LLMAgent agent = builder.build();

// Simple Q&A
String response = agent.ask("What is Java?");
System.out.println(response);

// Multi-turn chat
String r1 = agent.chat("My name is Bob.");
String r2 = agent.chat("What's my name?");

// Get history
List<ChatMessage> history = agent.getHistory();
agent.clearHistory();

Go Quick Start

cd examples/go_bindings
../crates/mofa-sdk/bindings/go/generate-go.sh
export OPENAI_API_KEY=your-key-here
go run 01_llm_agent.go
package main

import (
    "fmt"
    "os"
    mofa "mofa-sdk/bindings/go"
)

func main() {
    // Create an agent using the builder pattern
    builder := mofa.NewLlmAgentBuilder()
    builder.SetId("my-agent")
    builder.SetName("Go Agent")
    builder.SetSystemPrompt("You are a helpful assistant.")
    builder.SetOpenaiProvider(
        os.Getenv("OPENAI_API_KEY"),
        os.Getenv("OPENAI_BASE_URL"),
        os.Getenv("OPENAI_MODEL"),
    )

    agent, _ := builder.Build()

    // Simple Q&A
    answer, _ := agent.Ask("What is Go?")
    fmt.Println(answer)

    // Multi-turn chat
    agent.Chat("My name is Charlie.")
    agent.Chat("What's my name?")

    // Get history
    history := agent.GetHistory()
    agent.ClearHistory()
}

Kotlin Quick Start

import org.mofa.*

// Create an agent using the builder pattern
val builder = UniFFI.newLlmAgentBuilder()
builder.setId("my-agent")
builder.setName("Kotlin Agent")
builder.setSystemPrompt("You are a helpful assistant.")
builder.setOpenaiProvider(
    apiKey = System.getenv("OPENAI_API_KEY"),
    baseUrl = System.getenv("OPENAI_BASE_URL"),
    model = System.getenv("OPENAI_MODEL") ?: "gpt-3.5-turbo"
)

val agent = builder.build()

// Simple Q&A
val response = agent.ask("What is Kotlin?")
println(response)

// Multi-turn chat
val r1 = agent.chat("My name is Diana.")
val r2 = agent.chat("What's my name?")

Swift Quick Start

import MoFA

// Create an agent using the builder pattern
let builder = try UniFFI.newLlmAgentBuilder()
try builder.setId("my-agent")
try builder.setName("Swift Agent")
try builder.setSystemPrompt("You are a helpful assistant.")
try builder.setOpenaiProvider(
    apiKey: ProcessInfo.processInfo.environment["OPENAI_API_KEY"]!,
    baseUrl: ProcessInfo.processInfo.environment["OPENAI_BASE_URL"],
    model: ProcessInfo.processInfo.environment["OPENAI_MODEL"]
)

let agent = try builder.build()

// Simple Q&A
let response = try agent.ask(question: "What is Swift?")
print(response)

// Multi-turn chat
let r1 = try agent.chat(message: "My name is Eve.")
let r2 = try agent.chat(message: "What's my name?")

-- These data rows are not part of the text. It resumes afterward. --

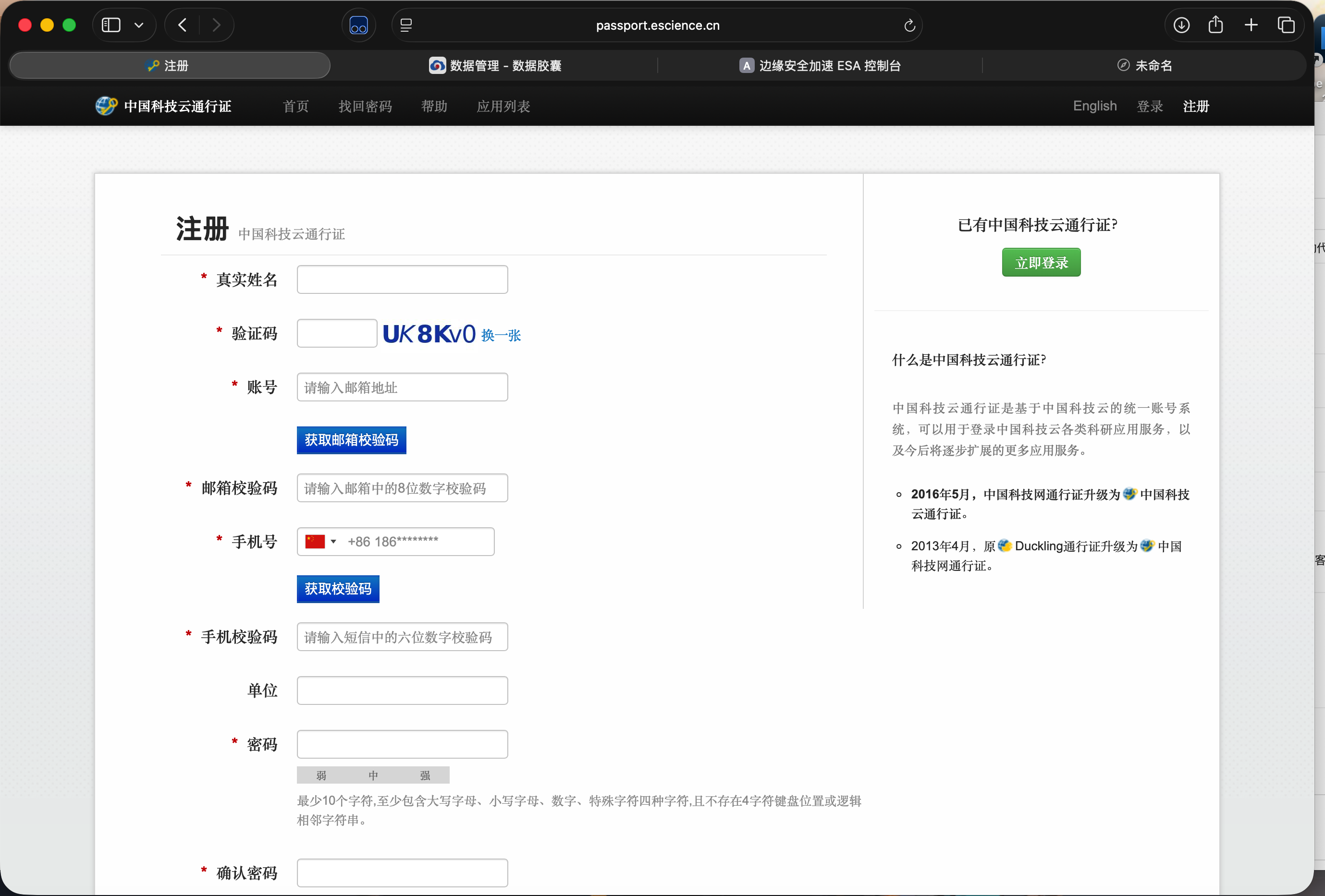1325x896 pixels.
Task: Open the downloads icon in toolbar
Action: pos(1181,25)
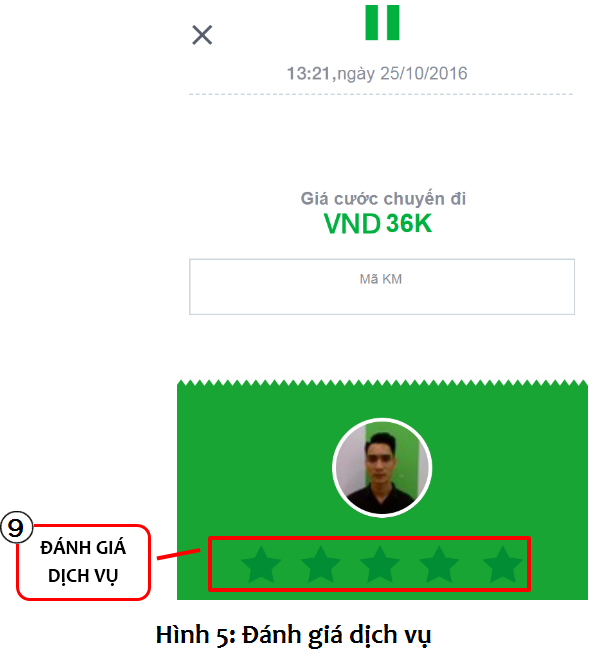The height and width of the screenshot is (659, 590).
Task: Click the red line connecting the callout
Action: pos(179,554)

Available Functions (All Languages)

Function Description
get_version() Get SDK version string
is_dora_available() Check if Dora runtime support is enabled
new_llm_agent_builder() Create a new LLMAgentBuilder instance

LLMAgentBuilder Methods

Method Description
set_id(id) Set agent ID
set_name(name) Set agent name
set_system_prompt(prompt) Set system prompt
set_temperature(temp) Set temperature (0.0-1.0)
set_max_tokens(tokens) Set max tokens for response
set_session_id(id) Set session ID
set_user_id(id) Set user ID
set_tenant_id(id) Set tenant ID
set_context_window_size(size) Set context window size in rounds
set_openai_provider(key, url, model) Configure OpenAI provider
build() Build the LLMAgent instance

LLMAgent Methods

Method Description
agent_id() Get agent ID
name() Get agent name
ask(question) Simple Q&A (no context retention)
chat(message) Multi-turn chat (with context retention)
clear_history() Clear conversation history
get_history() Get conversation history

Features

Feature Description
openai Enable LLM support (OpenAI, Ollama, Azure, Compatible)
dora Enable dora-rs runtime for distributed dataflow
uniffi Enable UniFFI bindings for cross-language support
python Enable PyO3 Python native bindings

Configuration File Format (agent.yml)

agent:
  id: "my-agent-001"
  name: "My LLM Agent"
  description: "A helpful assistant"

llm:
  provider: openai  # openai, ollama, azure, compatible
  model: gpt-4o
  api_key: ${OPENAI_API_KEY}  # Environment variable reference
  temperature: 0.7
  max_tokens: 4096
  system_prompt: |
    You are a helpful AI assistant.

Documentation

License

Licensed under either of Apache License, Version 2.0 or MIT license at your option.